Fractals in BigQuery

Doing recursive queries without the option of using the RECURSIVE clause

I’ve been working a lot with cloud databases lately. They say the best way to get good at a language is to learn by doing. The obvious problem is that if you don’t have access to a gigantic database of real-world data, toy databases will only get you so far. That’s why for this Bigquery tutorial, I was inspired by Michael Malis’ presentation on SQL Fractals. I figured it would be interesting to try this out with this in BigQuery. You can follow the code below either in the terminal or using the Google BigQuery Console.

The Fractals

Michael Malis’ SQL fractals made use of an SQL technique called recursive CTEs. Recursive CTEs are normally used to identify the hierarchies of data, such as an organizational structure, employee-manager, bill-of-materials, and document hierarchy. In this case, they provide a way to express fractal iteration in the queries.

With some work, Michael was able map fractals of two types into SQL queries:

  • Escape-time fractals: A class of fractals based on repeatedly evaluating a formula at every point in a grid. In the original SQL formulation, use one recursive CTE to iterate through every point in a grid. I then use a second recursive CTE to repeatedly evaluate a function over each point to test whether or not the point is part of the fractal.
  • Self-similar fractals: A class of fractals that can be described by what’s known as an ”L-system”:. An L-system encodes a fractal as an initial string and rules for modifying that string. It is then possible to decode the fractal from the string. I wrote a SQL query that takes an arbitrary L-system. It runs a few iterations of the L-system and then maps the resulting string back to the fractal. Mapping the L-system to the final fractal is a bit tedious, but not too hard.

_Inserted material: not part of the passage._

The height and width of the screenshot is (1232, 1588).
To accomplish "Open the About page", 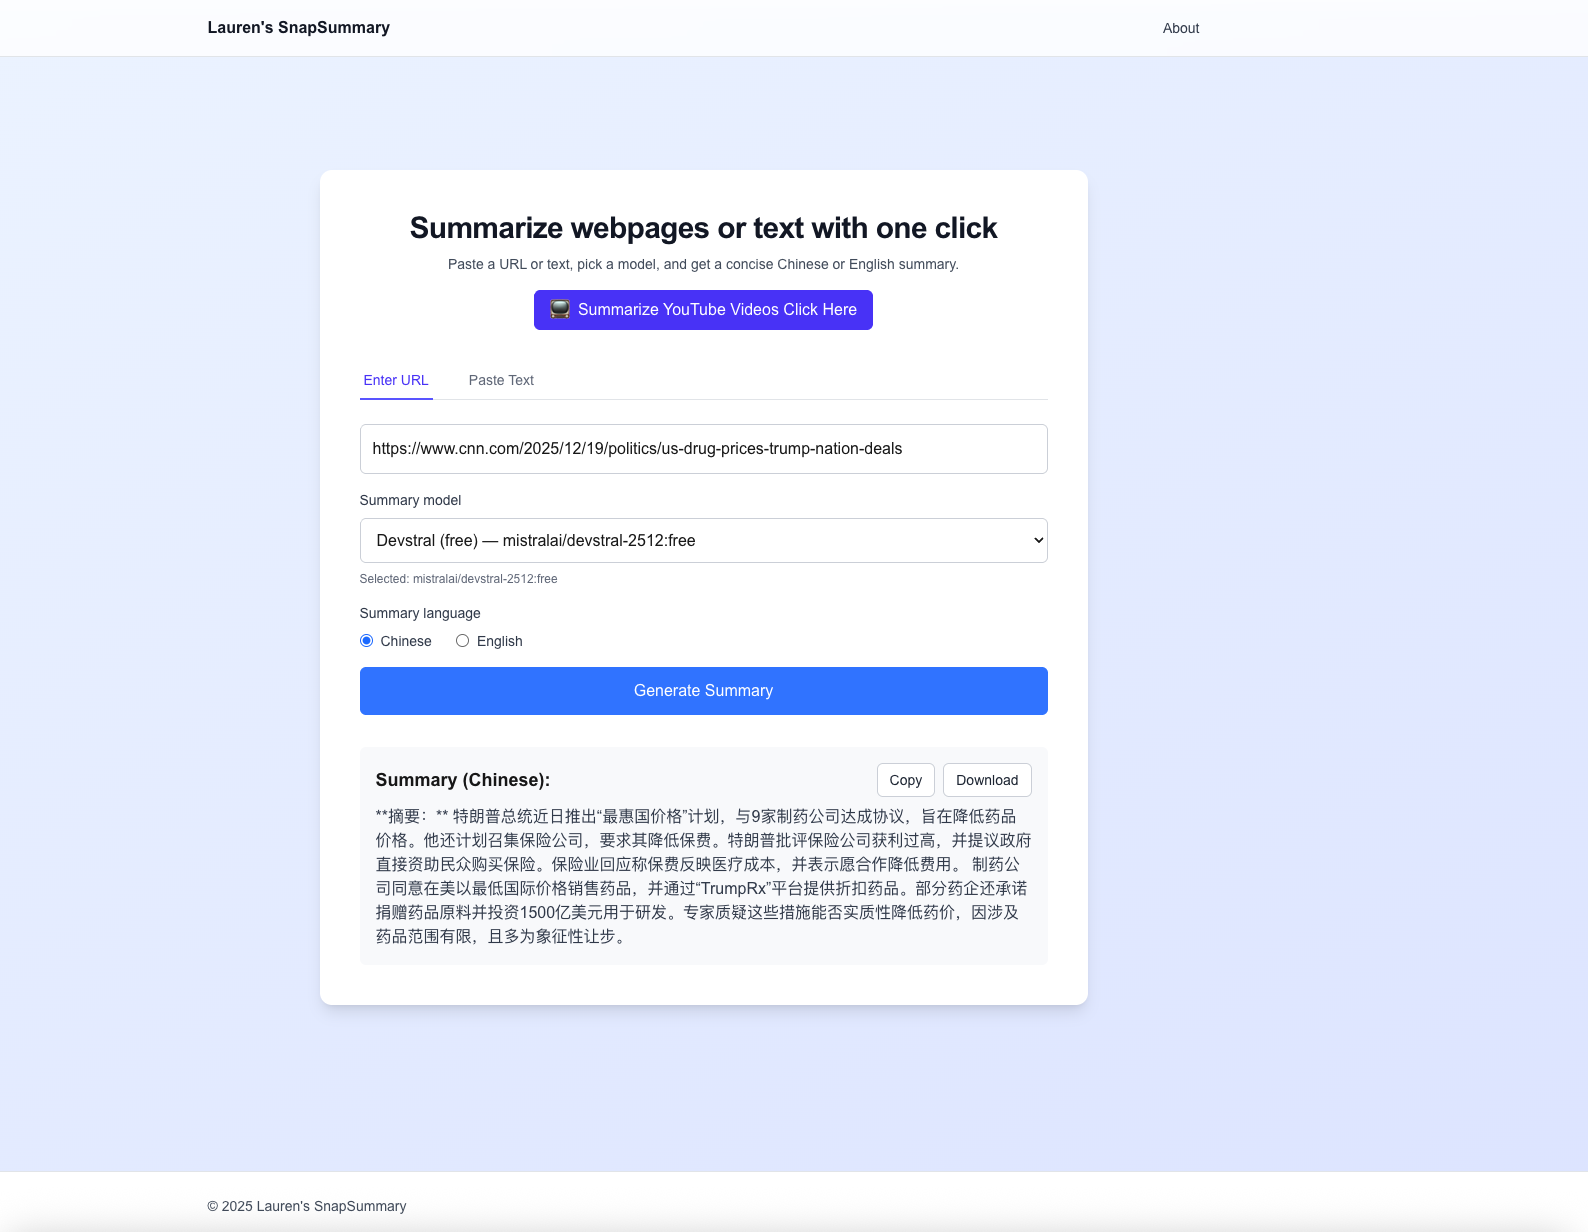I will tap(1180, 28).
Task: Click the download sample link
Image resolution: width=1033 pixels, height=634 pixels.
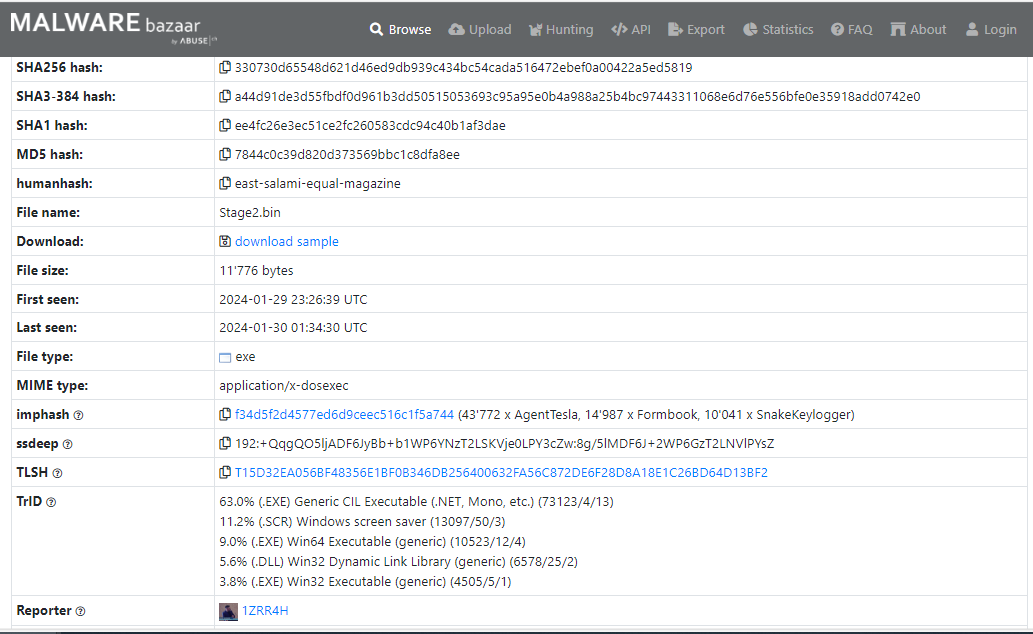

This all seems pretty straightforward, but we have a problem.

While many relational databases (e.g., Teradata, Oracle, etc.) support recursive queries, Google BigQuery does not support features like Recursive CTE or VIEWS. By extention, Google BigQuery does not support either WITH RECURSIVE clause or using the RECURSIVE clause in a CREATE VIEW statement.

Without these features, we’re going to need to get creative with some alternatives to RECURSIVE.

Sierpinski’s Triangle.

Michael Malis’ original version

The Sierpinski’s Triangle is a fractal that will be familiar to most people. It’s probably the first fractal you learned to make on your TI-84 calculator, and has been the subject of far too many “Illuminati Confirmed” memes (give it a rest people, that meme’s getting old).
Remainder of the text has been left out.